_Task to carry out_. The records that follow should be retyped word for word.

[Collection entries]
*****

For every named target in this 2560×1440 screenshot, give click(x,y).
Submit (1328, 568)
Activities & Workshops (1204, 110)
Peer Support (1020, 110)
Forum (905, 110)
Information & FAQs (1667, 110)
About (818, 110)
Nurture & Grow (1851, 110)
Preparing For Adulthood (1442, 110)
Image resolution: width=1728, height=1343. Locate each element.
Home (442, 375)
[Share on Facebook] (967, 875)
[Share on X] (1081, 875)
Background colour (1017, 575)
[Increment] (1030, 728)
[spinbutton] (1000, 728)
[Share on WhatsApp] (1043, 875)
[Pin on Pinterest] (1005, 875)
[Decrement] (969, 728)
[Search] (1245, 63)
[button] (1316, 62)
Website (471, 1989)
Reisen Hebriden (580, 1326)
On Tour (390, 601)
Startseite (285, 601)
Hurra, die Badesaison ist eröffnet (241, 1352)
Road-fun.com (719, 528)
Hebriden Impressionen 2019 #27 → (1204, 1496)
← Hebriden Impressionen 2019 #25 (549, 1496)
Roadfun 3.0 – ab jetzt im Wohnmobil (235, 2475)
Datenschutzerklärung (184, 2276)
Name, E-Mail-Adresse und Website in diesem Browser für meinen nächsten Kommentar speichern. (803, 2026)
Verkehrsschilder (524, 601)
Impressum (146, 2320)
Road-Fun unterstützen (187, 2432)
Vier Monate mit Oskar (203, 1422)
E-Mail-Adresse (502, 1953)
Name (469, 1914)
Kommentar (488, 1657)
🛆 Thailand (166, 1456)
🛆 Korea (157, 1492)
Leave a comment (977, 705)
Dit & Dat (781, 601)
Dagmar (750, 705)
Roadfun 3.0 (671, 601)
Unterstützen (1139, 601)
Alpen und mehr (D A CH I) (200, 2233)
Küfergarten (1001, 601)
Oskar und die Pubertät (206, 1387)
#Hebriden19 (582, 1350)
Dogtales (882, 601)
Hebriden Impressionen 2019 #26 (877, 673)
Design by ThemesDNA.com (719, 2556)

*****

_Result of this exercise_.
For every named target in this 2560×1440 screenshot, give click(x,y).
Submit (1328, 568)
Activities & Workshops (1204, 110)
Peer Support (1020, 110)
Forum (905, 110)
Information & FAQs (1667, 110)
About (818, 110)
Nurture & Grow (1851, 110)
Preparing For Adulthood (1442, 110)
Image resolution: width=1728, height=1343. Locate each element.
Home (442, 375)
[Share on Facebook] (967, 875)
[Share on X] (1081, 875)
Background colour (1017, 575)
[Increment] (1030, 728)
[spinbutton] (1000, 728)
[Share on WhatsApp] (1043, 875)
[Pin on Pinterest] (1005, 875)
[Decrement] (969, 728)
[Search] (1245, 63)
[button] (1316, 62)
Website (471, 1989)
Reisen Hebriden (580, 1326)
On Tour (390, 601)
Startseite (285, 601)
Hurra, die Badesaison ist eröffnet (241, 1352)
Road-fun.com (719, 528)
Hebriden Impressionen 2019 #27 → (1204, 1496)
← Hebriden Impressionen 2019 #25 (549, 1496)
Roadfun 3.0 – ab jetzt im Wohnmobil (235, 2475)
Datenschutzerklärung (184, 2276)
Name, E-Mail-Adresse und Website in diesem Browser für meinen nächsten Kommentar speichern. (803, 2026)
Verkehrsschilder (524, 601)
Impressum (146, 2320)
Road-Fun unterstützen (187, 2432)
Vier Monate mit Oskar (203, 1422)
E-Mail-Adresse (502, 1953)
Name (469, 1914)
Kommentar (488, 1657)
🛆 Thailand (166, 1456)
🛆 Korea (157, 1492)
Leave a comment (977, 705)
Dit & Dat (781, 601)
Dagmar (750, 705)
Roadfun 3.0 (671, 601)
Unterstützen (1139, 601)
Alpen und mehr (D A CH I) (200, 2233)
Küfergarten (1001, 601)
Oskar und die Pubertät (206, 1387)
#Hebriden19 (582, 1350)
Dogtales (882, 601)
Hebriden Impressionen 2019 #26 (877, 673)
Design by ThemesDNA.com (719, 2556)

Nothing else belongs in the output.